- [DOCUMENT EXTRACT]
****

About:

" The question, then, is whether the flexibility of
dynamic types lets you develop, test, unit test, and system test code
so much faster than you would in a language with strong static types
that you are able to prevent all runtime type errors anyway."

Yes! In the past years, I coded in typed languages (Java, C#), and in
dynamic language (JavaScript). And dynamic language (using TDD) is faster
and more solid, in my experience.

The key part is TDD: it is the new compiler. It catch the errors, but not
the type errors, but the behavior errors. And to me, this feature is more
important.

I only would switch to typed language for efficiency reasons, or some
specialized domain.


On Mon, Dec 23, 2013 at 6:40 PM, Michael Swierczek <mike.swierc...@gmail.com
> wrote:

> >
> > Agreed -- which is why I find your speculation about "lightening up" with
> > "more experience ... meeting the demands of practical coding" to be
> unsound.
> > For those of us whose "practical programming" context includes a high
> cost
> > associated with most any runtime bug, greater embrace of static typing,
> not
> > "lightening up", comes with more practical experience.  I can be happy
> using
> > a dynamically typed language when the price to be paid for getting it
> wrong
> > isn't as high; but all of my experience goes against "lightening up" in
> the
> > demanding programming context where I work every day
>
> We're arguing in circles.  I think the fundamental question is between
> two issues.  On the potential drawback of strong static types, you
> have trying to model all of the complex interlocking concepts in a
> static type system and possibly dealing with long compile times.  On
> the potential drawback of dynamic typing, you have the risk of a
> runtime type error.  The question, then, is whether the flexibility of
> dynamic types lets you develop, test, unit test, and system test code
> so much faster than you would in a language with strong static types
> that you are able to prevent all runtime type errors anyway.

****

- [THE DATA]

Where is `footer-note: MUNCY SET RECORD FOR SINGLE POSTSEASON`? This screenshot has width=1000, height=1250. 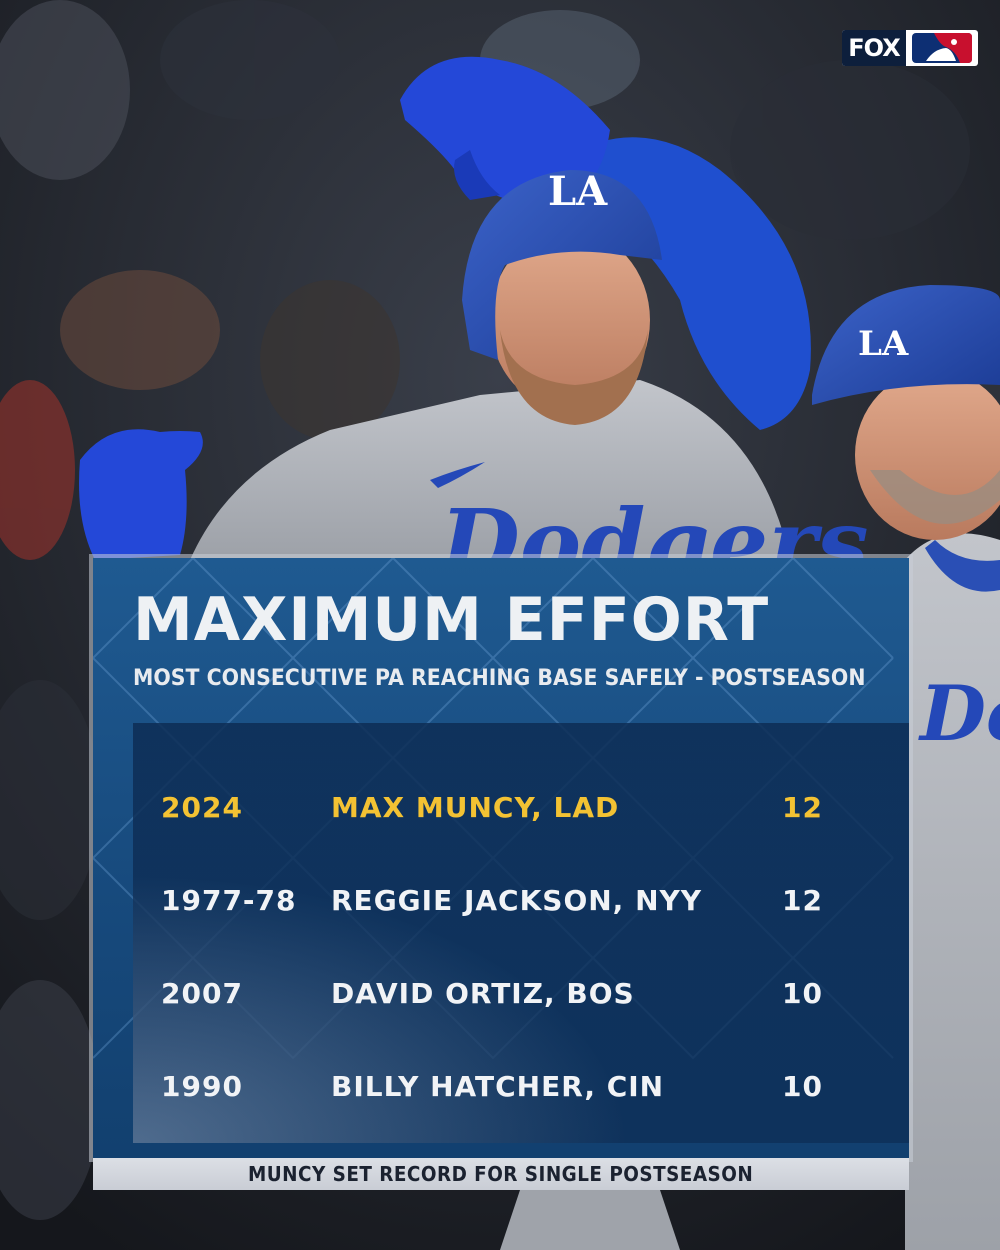 footer-note: MUNCY SET RECORD FOR SINGLE POSTSEASON is located at coordinates (501, 1174).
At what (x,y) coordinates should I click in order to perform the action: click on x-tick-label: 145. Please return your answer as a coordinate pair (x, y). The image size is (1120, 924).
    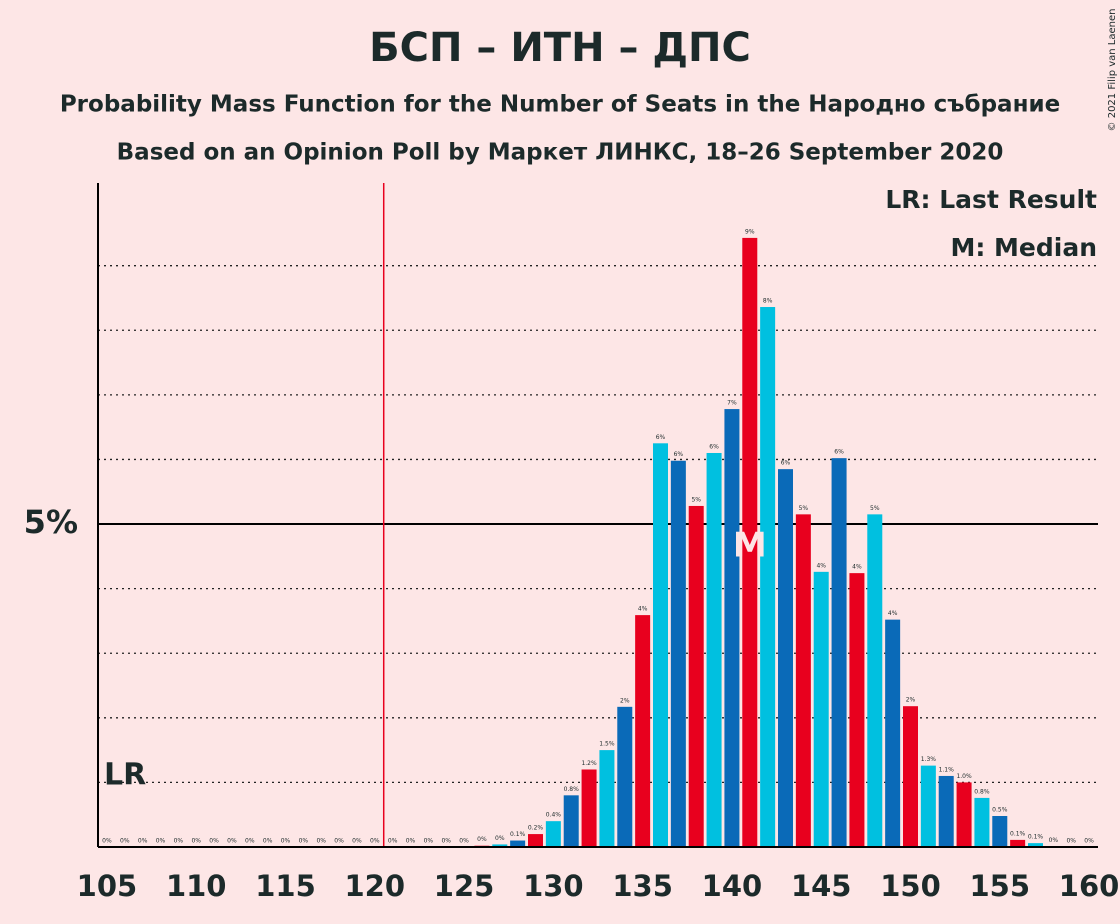
    Looking at the image, I should click on (822, 886).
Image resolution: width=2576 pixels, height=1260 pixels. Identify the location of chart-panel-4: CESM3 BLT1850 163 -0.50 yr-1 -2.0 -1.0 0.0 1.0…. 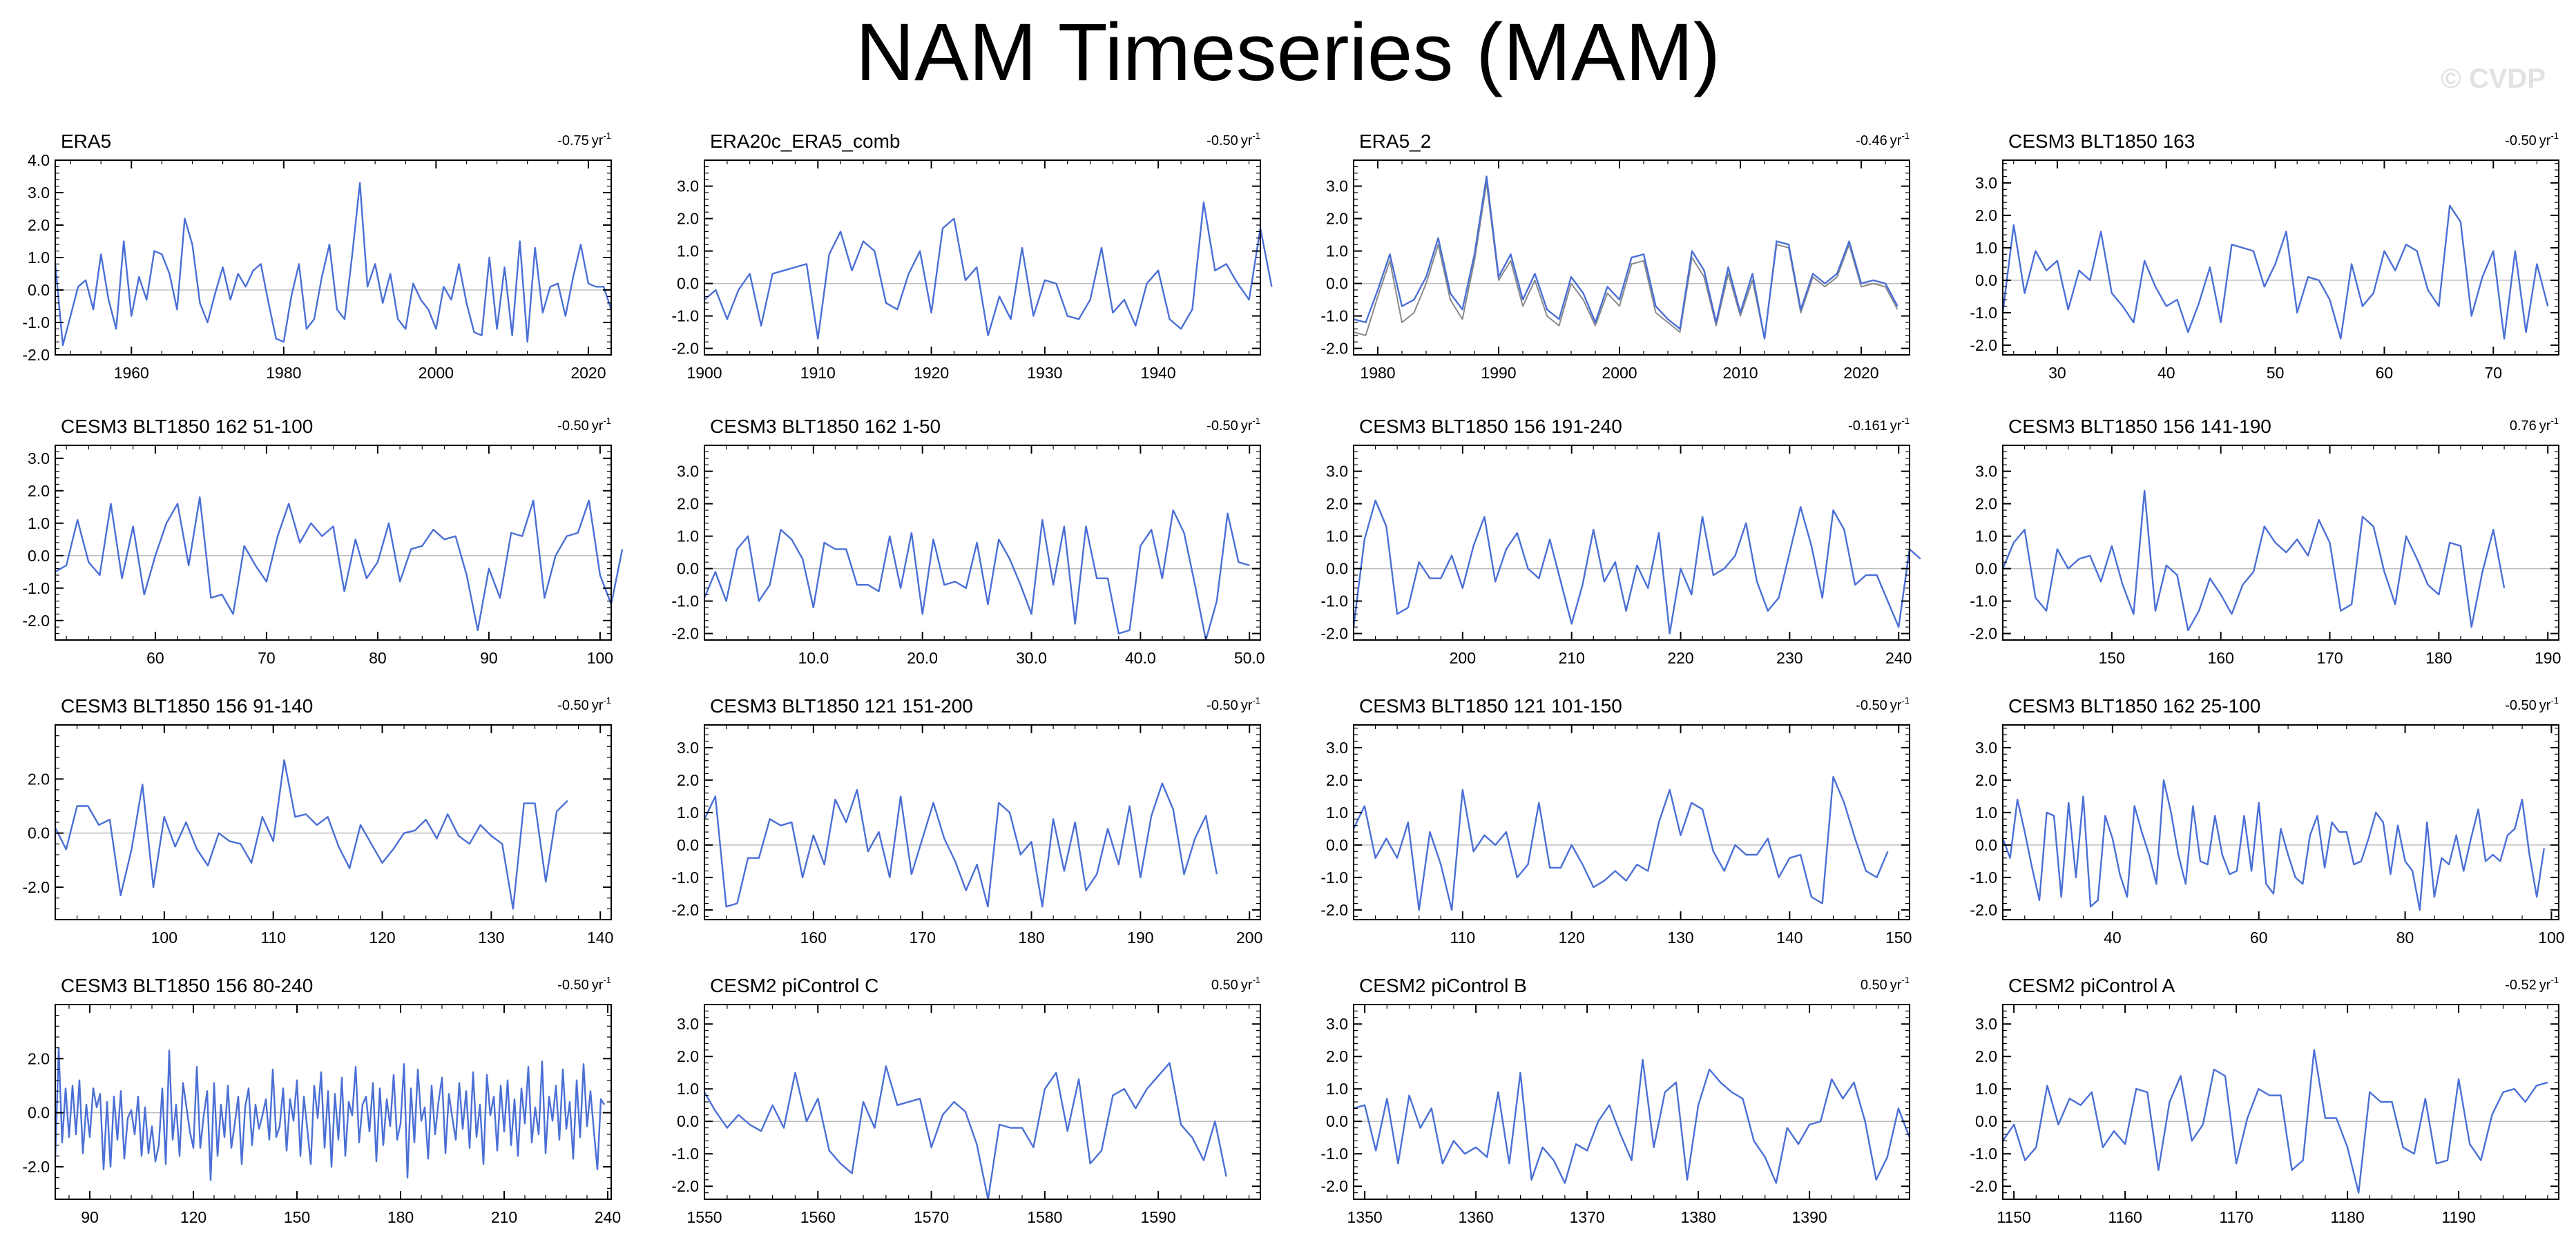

****

- [WHAT YOU ARE ASKED TO DO]
Extend the mailing-list reply debating dynamic and static typing, writing on from its final sentence.

- [TASK RESULT]
>
> The difficulty in deciding the question is that the benefits and
> drawbacks of either approach don't really manifest until your project
> is huge.  It's relatively straightforward to get your dynamic typing
> right in a 500 line program, and it's relatively straightforward to
> not have any issues modeling your logic and data with static types in
> a 500 line program, and the speed difference in development between
> the two isn't significant.   Once you get to hundreds of thousands of
> lines of code, things get interesting - and it also gets much harder
> to compare between the two.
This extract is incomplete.